SET EXERCISE — Render the lines from the line with "Task: Click the $2,495.00 price" up to and including the line with "tap(1362, 304)" as a numbered list, omitting blank lines.

[Text and element pointing lines]
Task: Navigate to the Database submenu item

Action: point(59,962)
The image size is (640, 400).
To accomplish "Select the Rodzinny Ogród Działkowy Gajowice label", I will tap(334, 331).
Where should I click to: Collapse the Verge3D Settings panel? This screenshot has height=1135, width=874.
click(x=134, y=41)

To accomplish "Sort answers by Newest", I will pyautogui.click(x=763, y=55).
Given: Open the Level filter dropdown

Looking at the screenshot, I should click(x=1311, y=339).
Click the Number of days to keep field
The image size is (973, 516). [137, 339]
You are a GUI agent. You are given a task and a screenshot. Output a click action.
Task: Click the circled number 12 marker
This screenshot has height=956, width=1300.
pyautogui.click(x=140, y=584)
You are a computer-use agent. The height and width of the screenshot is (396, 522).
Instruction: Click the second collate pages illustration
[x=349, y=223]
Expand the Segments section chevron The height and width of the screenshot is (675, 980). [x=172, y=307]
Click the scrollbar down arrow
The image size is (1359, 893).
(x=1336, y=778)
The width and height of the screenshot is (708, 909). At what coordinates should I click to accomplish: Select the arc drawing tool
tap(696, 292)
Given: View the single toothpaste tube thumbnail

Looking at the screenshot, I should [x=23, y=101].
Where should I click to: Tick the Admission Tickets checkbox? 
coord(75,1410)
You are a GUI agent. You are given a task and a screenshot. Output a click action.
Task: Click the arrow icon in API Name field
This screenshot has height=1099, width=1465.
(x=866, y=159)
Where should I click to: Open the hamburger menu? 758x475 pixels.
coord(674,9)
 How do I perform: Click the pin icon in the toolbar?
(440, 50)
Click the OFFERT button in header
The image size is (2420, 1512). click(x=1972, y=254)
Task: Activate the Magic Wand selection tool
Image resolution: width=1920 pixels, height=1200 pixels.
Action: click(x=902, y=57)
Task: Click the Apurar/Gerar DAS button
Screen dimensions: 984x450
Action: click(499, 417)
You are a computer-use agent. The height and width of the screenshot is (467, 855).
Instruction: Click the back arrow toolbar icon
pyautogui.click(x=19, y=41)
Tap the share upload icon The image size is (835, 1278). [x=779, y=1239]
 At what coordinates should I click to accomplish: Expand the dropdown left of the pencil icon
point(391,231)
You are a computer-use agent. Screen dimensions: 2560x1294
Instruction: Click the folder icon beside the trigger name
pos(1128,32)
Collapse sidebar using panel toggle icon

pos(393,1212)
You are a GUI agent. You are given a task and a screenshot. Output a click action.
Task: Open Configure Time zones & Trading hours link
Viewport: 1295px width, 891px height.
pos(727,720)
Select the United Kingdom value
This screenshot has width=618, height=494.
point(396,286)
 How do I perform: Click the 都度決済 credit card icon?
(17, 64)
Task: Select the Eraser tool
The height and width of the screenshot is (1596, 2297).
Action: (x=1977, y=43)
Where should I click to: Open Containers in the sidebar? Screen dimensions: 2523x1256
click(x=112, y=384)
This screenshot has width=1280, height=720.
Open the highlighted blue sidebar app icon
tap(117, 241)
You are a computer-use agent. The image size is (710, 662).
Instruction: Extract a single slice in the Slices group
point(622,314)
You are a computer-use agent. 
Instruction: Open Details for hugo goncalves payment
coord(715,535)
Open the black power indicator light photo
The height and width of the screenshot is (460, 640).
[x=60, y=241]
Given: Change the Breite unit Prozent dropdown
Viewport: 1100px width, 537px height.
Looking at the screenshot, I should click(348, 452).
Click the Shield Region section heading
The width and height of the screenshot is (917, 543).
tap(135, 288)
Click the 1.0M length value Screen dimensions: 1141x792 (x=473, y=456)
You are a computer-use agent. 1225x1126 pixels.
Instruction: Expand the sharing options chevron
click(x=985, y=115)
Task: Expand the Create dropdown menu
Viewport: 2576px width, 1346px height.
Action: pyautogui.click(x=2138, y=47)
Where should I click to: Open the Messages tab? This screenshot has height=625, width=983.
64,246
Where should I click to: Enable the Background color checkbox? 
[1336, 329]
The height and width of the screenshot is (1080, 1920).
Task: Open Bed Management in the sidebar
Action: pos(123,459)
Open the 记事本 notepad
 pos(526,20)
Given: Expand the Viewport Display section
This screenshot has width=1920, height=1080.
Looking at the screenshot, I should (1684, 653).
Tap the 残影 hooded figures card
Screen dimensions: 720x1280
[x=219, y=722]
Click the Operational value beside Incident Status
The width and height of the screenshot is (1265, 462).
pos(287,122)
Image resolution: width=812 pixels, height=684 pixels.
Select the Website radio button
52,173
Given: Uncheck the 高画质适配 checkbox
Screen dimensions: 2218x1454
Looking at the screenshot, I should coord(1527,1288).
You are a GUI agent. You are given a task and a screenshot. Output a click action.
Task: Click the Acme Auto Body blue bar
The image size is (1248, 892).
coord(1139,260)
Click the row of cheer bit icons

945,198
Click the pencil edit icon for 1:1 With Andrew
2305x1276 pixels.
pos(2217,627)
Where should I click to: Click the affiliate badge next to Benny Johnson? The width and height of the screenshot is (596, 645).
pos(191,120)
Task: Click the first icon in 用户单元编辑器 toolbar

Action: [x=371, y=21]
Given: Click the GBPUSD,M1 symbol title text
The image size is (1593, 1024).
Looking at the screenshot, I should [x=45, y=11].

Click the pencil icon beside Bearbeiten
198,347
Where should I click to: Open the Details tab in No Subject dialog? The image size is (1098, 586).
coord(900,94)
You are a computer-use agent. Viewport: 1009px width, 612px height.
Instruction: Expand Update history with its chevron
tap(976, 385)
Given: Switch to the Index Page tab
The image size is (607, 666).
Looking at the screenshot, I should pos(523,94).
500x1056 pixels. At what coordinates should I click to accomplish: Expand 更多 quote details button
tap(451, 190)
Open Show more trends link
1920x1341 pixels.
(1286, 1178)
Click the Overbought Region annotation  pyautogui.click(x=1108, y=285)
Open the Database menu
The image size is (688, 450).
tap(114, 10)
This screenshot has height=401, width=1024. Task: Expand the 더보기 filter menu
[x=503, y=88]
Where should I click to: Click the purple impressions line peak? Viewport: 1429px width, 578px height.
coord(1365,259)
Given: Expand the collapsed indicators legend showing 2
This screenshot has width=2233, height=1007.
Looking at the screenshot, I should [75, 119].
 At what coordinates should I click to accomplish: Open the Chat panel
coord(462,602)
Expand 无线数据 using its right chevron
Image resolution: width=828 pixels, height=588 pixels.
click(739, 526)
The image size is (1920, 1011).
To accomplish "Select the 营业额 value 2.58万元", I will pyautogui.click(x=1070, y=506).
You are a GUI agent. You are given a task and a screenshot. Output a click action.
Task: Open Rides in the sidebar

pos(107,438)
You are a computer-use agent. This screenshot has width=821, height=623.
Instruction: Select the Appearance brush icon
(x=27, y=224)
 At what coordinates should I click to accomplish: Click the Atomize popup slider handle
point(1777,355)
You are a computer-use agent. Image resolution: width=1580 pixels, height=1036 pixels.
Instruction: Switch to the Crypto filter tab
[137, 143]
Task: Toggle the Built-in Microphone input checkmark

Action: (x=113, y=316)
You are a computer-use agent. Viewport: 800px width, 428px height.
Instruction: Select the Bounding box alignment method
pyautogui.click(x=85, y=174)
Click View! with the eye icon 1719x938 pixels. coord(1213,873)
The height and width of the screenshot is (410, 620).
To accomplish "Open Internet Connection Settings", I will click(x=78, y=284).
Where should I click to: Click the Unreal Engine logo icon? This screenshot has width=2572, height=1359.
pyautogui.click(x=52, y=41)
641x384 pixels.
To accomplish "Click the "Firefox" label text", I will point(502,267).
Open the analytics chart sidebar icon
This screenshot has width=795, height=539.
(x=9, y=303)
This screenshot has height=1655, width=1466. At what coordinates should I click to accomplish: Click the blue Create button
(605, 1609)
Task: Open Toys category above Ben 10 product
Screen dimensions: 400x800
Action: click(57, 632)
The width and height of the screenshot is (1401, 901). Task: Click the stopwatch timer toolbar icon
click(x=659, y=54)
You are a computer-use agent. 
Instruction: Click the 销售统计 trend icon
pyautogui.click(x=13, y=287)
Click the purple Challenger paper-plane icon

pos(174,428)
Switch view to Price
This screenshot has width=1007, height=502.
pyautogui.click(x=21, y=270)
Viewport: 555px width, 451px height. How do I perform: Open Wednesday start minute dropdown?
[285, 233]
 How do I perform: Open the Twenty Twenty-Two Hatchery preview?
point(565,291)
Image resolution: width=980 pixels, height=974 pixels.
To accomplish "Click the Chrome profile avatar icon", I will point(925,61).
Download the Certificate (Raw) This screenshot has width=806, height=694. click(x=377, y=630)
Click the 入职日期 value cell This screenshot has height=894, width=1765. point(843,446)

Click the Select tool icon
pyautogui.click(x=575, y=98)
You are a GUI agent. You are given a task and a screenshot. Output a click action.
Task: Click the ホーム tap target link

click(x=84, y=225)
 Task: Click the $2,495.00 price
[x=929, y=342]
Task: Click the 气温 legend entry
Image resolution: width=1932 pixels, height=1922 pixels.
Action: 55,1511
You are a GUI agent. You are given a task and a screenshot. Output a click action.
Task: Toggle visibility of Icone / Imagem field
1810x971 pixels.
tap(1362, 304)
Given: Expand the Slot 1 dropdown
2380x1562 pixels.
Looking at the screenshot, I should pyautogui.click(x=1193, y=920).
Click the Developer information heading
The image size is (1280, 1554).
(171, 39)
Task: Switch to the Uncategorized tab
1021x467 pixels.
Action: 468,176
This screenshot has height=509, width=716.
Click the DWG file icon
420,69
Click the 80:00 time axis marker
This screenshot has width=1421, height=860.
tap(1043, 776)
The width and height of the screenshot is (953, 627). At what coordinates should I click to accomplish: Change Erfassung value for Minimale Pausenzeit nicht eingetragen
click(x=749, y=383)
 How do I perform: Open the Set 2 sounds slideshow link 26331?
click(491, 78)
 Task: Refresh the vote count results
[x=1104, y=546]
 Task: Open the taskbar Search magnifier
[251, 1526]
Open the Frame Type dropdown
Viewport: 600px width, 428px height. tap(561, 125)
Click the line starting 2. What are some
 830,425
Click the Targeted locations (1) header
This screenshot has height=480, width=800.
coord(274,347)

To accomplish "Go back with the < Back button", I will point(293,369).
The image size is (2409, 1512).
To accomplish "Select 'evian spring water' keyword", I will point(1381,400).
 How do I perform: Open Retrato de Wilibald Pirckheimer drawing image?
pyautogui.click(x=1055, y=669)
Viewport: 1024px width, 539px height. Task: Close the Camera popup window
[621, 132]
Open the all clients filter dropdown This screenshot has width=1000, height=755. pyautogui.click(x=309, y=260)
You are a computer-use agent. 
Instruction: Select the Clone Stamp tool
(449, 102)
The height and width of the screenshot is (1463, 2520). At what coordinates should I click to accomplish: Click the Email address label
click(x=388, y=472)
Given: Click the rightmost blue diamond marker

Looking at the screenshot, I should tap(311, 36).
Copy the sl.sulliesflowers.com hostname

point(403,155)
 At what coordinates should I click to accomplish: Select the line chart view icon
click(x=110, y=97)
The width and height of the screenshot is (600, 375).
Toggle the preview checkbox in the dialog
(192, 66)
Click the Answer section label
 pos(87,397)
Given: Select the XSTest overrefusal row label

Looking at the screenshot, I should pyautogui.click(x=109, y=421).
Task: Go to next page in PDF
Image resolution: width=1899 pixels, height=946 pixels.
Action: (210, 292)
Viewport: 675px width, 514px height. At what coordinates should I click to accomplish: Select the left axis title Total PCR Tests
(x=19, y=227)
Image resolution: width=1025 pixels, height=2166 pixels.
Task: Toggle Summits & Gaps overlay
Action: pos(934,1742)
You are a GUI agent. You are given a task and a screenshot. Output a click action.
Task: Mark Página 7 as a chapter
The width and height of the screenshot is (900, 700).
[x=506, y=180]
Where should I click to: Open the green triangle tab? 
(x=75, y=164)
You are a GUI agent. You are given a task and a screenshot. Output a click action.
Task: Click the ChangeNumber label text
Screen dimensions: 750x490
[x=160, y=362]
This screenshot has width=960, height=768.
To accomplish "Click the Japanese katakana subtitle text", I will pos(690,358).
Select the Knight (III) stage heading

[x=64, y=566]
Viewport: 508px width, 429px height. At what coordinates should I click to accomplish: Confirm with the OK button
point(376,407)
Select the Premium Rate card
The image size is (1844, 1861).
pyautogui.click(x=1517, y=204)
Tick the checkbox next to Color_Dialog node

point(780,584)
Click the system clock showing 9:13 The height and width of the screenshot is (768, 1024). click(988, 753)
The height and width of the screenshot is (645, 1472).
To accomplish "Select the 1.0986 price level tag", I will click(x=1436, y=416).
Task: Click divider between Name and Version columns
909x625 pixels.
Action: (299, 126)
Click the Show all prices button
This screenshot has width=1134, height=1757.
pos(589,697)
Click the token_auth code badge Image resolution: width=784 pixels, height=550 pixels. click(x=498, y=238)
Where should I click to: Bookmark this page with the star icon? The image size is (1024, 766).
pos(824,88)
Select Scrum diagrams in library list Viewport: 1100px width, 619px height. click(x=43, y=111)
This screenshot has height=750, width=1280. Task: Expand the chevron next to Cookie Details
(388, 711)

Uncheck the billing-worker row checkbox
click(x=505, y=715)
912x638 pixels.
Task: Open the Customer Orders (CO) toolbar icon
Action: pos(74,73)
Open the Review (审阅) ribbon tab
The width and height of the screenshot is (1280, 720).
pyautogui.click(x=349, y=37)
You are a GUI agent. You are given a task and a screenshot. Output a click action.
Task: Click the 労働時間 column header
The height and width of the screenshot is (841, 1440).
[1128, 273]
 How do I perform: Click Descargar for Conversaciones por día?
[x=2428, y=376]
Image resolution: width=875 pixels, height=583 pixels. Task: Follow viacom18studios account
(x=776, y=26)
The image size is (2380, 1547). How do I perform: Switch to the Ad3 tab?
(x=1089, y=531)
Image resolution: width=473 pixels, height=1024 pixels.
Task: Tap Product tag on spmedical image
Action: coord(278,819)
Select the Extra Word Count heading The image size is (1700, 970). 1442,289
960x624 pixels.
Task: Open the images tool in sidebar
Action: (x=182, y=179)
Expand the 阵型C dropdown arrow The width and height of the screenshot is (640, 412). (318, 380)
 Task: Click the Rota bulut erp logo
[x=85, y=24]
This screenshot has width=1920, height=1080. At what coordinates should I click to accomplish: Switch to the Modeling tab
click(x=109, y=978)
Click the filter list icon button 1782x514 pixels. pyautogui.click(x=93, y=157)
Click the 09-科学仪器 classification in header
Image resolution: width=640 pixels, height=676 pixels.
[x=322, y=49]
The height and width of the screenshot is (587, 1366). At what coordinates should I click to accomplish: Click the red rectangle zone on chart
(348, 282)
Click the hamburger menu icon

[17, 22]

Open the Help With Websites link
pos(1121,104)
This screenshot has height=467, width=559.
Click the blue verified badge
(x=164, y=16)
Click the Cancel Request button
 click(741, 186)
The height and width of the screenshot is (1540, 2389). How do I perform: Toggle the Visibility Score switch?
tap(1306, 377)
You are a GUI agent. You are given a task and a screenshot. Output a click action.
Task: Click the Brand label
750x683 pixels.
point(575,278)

TASK ANSWER —
1.  Task: Click the $2,495.00 price
2. [x=929, y=342]
3. Task: Click the 气温 legend entry
4. Image resolution: width=1932 pixels, height=1922 pixels.
5. Action: 55,1511
6. You are a GUI agent. You are given a task and a screenshot. Output a click action.
7. Task: Toggle visibility of Icone / Imagem field
8. 1810x971 pixels.
9. tap(1362, 304)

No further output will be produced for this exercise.